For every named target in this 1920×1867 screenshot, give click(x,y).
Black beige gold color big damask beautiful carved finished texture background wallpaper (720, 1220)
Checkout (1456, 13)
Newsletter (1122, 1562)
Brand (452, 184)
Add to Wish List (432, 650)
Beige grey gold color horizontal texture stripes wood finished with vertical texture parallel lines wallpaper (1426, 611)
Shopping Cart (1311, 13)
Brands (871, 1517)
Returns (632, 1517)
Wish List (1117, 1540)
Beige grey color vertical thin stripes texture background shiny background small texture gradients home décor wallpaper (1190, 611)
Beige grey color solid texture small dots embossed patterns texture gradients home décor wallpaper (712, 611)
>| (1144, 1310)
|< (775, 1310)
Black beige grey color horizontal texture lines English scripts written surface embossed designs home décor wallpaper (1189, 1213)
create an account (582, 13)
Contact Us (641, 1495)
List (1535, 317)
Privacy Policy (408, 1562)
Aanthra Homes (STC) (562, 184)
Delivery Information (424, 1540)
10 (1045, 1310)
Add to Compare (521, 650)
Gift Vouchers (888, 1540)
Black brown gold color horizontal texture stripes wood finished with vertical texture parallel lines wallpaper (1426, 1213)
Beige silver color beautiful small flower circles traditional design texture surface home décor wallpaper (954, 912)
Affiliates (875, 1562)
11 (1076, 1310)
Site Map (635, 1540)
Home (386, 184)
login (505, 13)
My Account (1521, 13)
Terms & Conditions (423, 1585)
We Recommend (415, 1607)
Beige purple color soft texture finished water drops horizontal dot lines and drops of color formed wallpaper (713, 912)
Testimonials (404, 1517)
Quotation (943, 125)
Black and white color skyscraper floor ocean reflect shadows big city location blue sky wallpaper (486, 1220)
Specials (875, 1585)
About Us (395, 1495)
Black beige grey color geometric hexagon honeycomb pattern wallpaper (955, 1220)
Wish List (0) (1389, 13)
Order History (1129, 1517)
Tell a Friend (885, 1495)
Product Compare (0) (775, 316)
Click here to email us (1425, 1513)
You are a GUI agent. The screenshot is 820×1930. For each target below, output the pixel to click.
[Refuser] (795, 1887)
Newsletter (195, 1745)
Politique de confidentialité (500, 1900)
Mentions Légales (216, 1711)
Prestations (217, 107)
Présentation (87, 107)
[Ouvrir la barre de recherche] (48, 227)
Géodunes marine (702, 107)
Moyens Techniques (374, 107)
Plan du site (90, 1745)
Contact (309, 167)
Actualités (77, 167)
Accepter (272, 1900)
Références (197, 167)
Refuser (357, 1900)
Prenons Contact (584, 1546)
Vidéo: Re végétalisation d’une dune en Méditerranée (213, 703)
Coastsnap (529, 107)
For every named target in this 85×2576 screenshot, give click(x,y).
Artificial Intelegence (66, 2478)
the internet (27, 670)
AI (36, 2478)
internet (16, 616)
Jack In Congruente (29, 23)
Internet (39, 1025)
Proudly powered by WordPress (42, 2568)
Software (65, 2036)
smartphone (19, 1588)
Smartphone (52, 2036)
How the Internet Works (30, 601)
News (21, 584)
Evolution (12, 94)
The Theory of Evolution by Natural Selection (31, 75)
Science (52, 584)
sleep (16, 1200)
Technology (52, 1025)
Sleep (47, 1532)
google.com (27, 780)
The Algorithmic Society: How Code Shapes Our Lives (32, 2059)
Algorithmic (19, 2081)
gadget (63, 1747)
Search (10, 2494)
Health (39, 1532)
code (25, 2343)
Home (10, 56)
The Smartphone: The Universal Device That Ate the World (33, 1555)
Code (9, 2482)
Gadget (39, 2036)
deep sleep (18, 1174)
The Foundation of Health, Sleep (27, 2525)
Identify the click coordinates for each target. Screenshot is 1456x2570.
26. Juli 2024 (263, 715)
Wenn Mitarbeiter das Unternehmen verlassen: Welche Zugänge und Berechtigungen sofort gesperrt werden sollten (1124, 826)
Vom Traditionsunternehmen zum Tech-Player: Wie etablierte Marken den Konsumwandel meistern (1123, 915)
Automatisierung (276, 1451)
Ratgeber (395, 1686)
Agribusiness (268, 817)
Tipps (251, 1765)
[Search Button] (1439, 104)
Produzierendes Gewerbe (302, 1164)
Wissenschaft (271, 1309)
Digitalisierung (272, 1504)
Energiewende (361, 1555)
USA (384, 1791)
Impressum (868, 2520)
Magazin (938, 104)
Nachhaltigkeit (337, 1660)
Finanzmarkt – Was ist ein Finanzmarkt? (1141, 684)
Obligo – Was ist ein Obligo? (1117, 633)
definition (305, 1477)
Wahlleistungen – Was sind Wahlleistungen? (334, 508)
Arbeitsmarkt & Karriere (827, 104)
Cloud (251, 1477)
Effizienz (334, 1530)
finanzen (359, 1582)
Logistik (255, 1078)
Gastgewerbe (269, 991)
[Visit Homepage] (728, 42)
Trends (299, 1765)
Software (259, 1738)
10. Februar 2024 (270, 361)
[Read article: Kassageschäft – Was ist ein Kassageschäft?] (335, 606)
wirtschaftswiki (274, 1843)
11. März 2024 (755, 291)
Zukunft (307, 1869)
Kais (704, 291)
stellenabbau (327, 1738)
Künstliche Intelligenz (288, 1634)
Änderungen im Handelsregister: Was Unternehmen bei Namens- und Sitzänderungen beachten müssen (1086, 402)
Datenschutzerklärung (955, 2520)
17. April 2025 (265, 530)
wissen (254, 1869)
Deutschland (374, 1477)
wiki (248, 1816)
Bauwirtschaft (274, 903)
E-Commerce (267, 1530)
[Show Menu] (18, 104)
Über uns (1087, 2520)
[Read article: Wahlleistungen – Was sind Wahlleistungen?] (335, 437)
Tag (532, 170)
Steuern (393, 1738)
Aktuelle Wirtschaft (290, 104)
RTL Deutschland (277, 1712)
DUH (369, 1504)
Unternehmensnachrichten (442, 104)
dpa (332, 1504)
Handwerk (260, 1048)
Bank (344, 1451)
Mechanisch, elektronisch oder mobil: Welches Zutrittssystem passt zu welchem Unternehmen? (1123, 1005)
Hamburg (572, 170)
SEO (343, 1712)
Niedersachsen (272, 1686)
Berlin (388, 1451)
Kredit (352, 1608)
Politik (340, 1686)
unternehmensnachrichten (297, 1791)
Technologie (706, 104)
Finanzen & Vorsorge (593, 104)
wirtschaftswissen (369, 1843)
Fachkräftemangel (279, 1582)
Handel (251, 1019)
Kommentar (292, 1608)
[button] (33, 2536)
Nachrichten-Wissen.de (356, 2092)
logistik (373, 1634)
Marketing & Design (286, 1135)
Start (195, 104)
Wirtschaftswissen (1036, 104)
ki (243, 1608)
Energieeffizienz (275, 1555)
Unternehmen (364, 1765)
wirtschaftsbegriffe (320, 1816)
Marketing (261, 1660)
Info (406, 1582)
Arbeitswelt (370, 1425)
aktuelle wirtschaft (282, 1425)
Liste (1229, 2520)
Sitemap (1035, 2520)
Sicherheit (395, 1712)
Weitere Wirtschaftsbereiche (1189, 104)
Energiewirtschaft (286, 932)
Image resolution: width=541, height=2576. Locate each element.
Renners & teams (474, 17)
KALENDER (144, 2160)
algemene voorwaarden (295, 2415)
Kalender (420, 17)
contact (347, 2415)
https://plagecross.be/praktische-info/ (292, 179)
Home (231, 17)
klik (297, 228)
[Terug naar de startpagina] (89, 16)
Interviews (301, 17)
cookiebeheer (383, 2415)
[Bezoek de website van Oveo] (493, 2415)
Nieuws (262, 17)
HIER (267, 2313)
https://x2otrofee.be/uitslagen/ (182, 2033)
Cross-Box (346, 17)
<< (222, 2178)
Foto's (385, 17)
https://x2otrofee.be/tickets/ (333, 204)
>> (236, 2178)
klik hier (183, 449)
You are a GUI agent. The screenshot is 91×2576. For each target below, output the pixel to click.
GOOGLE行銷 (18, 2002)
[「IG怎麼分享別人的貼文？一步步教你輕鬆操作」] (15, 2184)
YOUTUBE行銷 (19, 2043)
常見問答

┄┄┄┄┄┄┄┄┄┄┄┄┄┄┄┄┄┄┄┄

## Assigned task
Return the entries above unchanged, starting at the first line and stopping after the line with "Add to Compare (521, 650)".

## Output for this exercise
For every named target in this 1920×1867 screenshot, give click(x,y).
Black beige gold color big damask beautiful carved finished texture background wallpaper (720, 1220)
Checkout (1456, 13)
Newsletter (1122, 1562)
Brand (452, 184)
Add to Wish List (432, 650)
Beige grey gold color horizontal texture stripes wood finished with vertical texture parallel lines wallpaper (1426, 611)
Shopping Cart (1311, 13)
Brands (871, 1517)
Returns (632, 1517)
Wish List (1117, 1540)
Beige grey color vertical thin stripes texture background shiny background small texture gradients home décor wallpaper (1190, 611)
Beige grey color solid texture small dots embossed patterns texture gradients home décor wallpaper (712, 611)
>| (1144, 1310)
|< (775, 1310)
Black beige grey color horizontal texture lines English scripts written surface embossed designs home décor wallpaper (1189, 1213)
create an account (582, 13)
Contact Us (641, 1495)
List (1535, 317)
Privacy Policy (408, 1562)
Aanthra Homes (STC) (562, 184)
Delivery Information (424, 1540)
10 (1045, 1310)
Add to Compare (521, 650)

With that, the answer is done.